KOMPAS.com – Yohanes yang sedang menjalani program ikatan dinas di Telkom Bandung, mendapatkan kabar bahwa ibunda tercinta terkena stroke. Yohanes lalu memutuskan resign untuk merawat sang ibu sampai sembuh.
Yohanes yang memiliki nama lengkap Yohanes Wahyu Triatmaja (31) asal Ngawi merupakan generasi kedua dari usaha batik khas Ngawi bermotif fosil. Usahanya bernama Batik Widi Nugraha.
“Generasi pertama itu ibu, ibu saya memiliki tiga anak. Anak yang kedua bernama Widi Nugraha itu seorang difabel tuli dari lahir, nah Mas Widi ini memiliki keterampilan menjahit tapi tidak bisa bersaing dengan penjahit normal,” jelas Yohanes ketika dihubungi Kompas.com, Selasa (6//6/2023).
Selanjutnya, Yohanes meneruskan usaha Batik Widi Nugraha di tahun 2014 yang berkembang sampai saat ini. Hal ini tidak terlalu sulit dilakukan karena ia sudah akrab sekali dengan pemasaran batik.
Baca juga: Kisah Kustalani, Pertahankan Bisnis Batik Tubo Ternate meski Diterpa Pandemi
Memilih batik khas Ngawi karena menyadari setiap daerah di Indonesia memiliki khas geografi dan budaya masing-masing. Sementara motif fosil terinspirasi dari ditemukannya Museum Trinil di Ngawi, yaitu Museum Pithecanthropus erectus.
Sehingga, batik yang dihasilkan motifnya hanya menampilkan desain yang mengandung unsur prehistoric journey atau purbakala, fosil, dan khasanah geografis Ngawi seperti Gunung lawu.

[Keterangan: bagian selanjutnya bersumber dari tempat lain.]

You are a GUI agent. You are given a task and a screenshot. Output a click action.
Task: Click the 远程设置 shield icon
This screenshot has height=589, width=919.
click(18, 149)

“Syukurlah sampai saat ini pelanggan loyal maupun pelanggan baru banyak tertarik dengan desain kami karena desain terus berkembang seiring dengan zaman. Kami perbaiki dari tahun ke tahun sehingga mengalami beberapa evolusi,” kata Yohanes.
“Mulai dari batik lokal sampai akhirnya memenangi beberapa kompetisi tingkat Jawa Timur seperti di tahun 2020 juara 1 dari Lomba Perkoperasian dan Usaha Kecil dan Menengah,” sambung Yohanes.

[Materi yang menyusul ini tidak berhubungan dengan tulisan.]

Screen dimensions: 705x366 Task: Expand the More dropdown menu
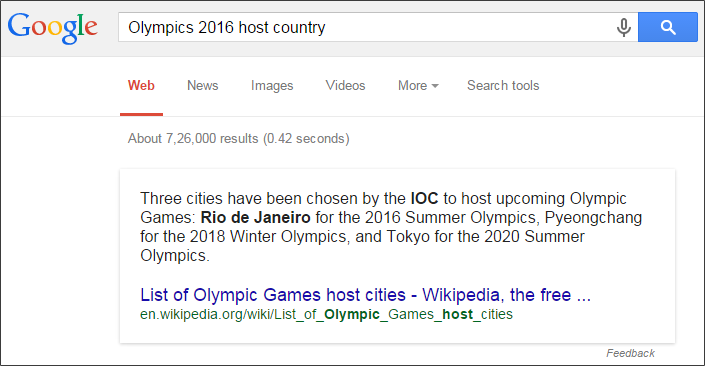tap(418, 85)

Baca juga: Batik Lawasan Jawi Kinasih Andalkan Pameran untuk Raup Cuan
Ia juga mengatakan, bahwa Batik Widi Nugraha diakui Provinsi Jawa Timur sebagai khasanah kekayaan budaya di Jawa Timur. Hal seperti itu, memberikan inspirasi dan dorongan Yohanes untuk terus berkarya.

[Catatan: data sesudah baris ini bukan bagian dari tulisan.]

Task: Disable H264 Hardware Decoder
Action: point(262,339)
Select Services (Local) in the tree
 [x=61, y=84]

“Sebelum pandemi Covid hampir memiliki 120 karyawan, maka kami memiliki berbagai segmen, yakni batik yang terjangkau dan premium seri collector yang harganya jutaan rupiah,” kata Yohanes.
Saat ini, masih berupaya bangkit dengan memiliki 12 karyawan dalam proses produksi, baik produksi kain maupun konveksi baju. Sebanyak 50 persen dikerjakan oleh teman disabilitas dalam Gerakan Untuk Kesejahteraan Tuna Rungu Indonesia (Gerkatin).
Waktu pengerjaan tergantung motif, apabila simpel sekitar satu minggu, rumit sekitar 1 bulan, dan untuk premium sekitar 3 bulan sampai 6 bulan. Untuk target pasarnya adalah wanita dan pria dengan usia produktif.
Baca juga: Kiat Sukses Batik Maos Rajasamas Gaet Pembeli di Mancanegara
“Di tempat kami ada one stop shopping, jadi orang bisa datang untuk melihat proses produksi, memilih kain, mengukur, dan membeli baju secara langsung. Itulah alasan kami bisa bertahan di pandemi kemarin,” jelas Yohanes.
Untuk toko offline bernama Griya Batik Widi Nugraha terletak di Jl. Wahid Hasyim No.3, Mojo, Karangasri, Kecamatan Ngawi, Kabupaten Ngawi, Jawa Timur.
“Dari tahun 2010 sampai 2017 belum mengenal media sosial, pemasaran dilakukan hanya mengandalkan dari mulut ke mulut dan sering memberikan batik kepada pimpinan daerah,” kata Yohanes.